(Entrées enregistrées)
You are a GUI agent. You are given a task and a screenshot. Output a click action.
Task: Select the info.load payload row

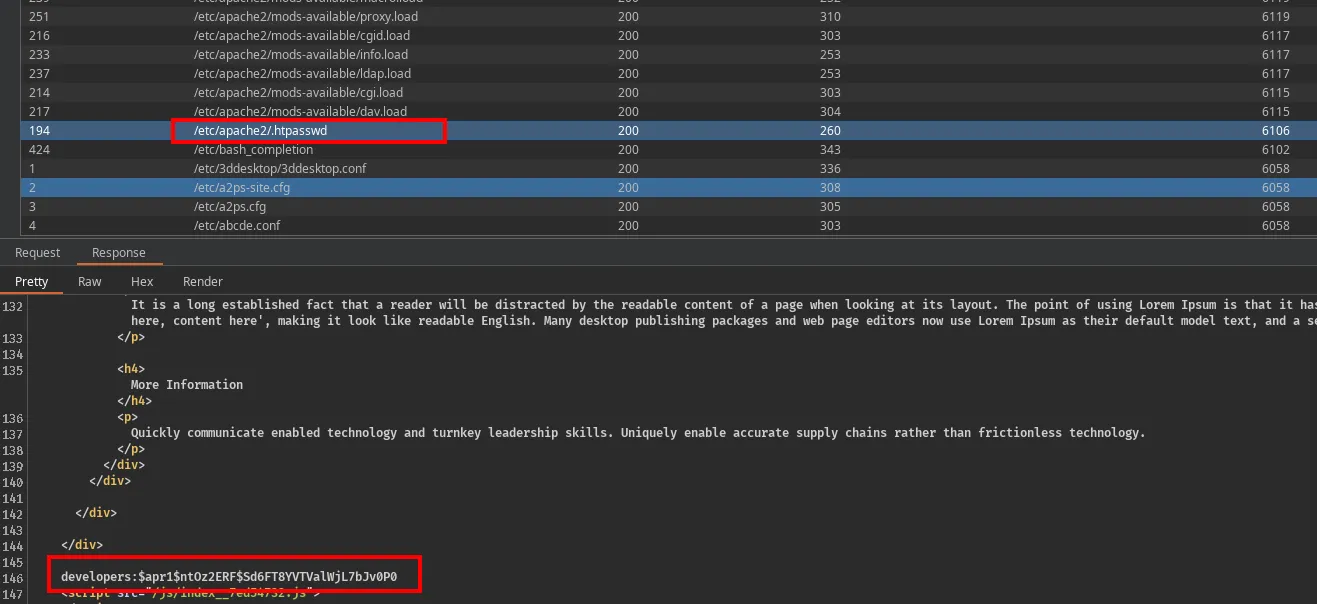point(300,55)
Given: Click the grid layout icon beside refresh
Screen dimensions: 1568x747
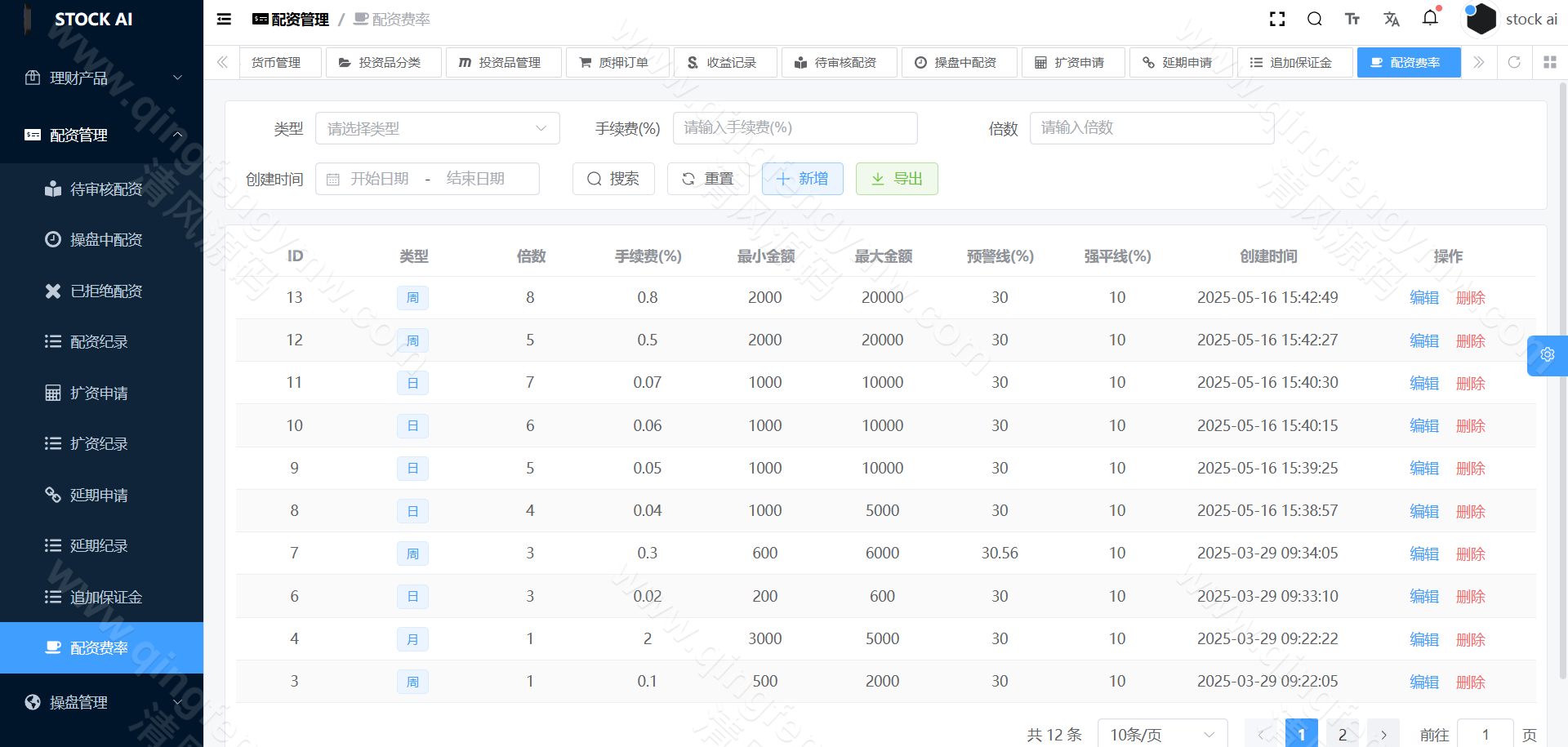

*Énoncé de l'exercice*
Présentez sous forme de liste JSON de chaînes, une chaîne par ligne et sans les lignes vides, le passage qui va de la ligne contenant « Given: Click the » jusqu'à la fin des items. N'incluez pas les images dans votre réponse.

*Solution proposée*
[
  "Given: Click the grid layout icon beside refresh",
  "Screen dimensions: 1568x747"
]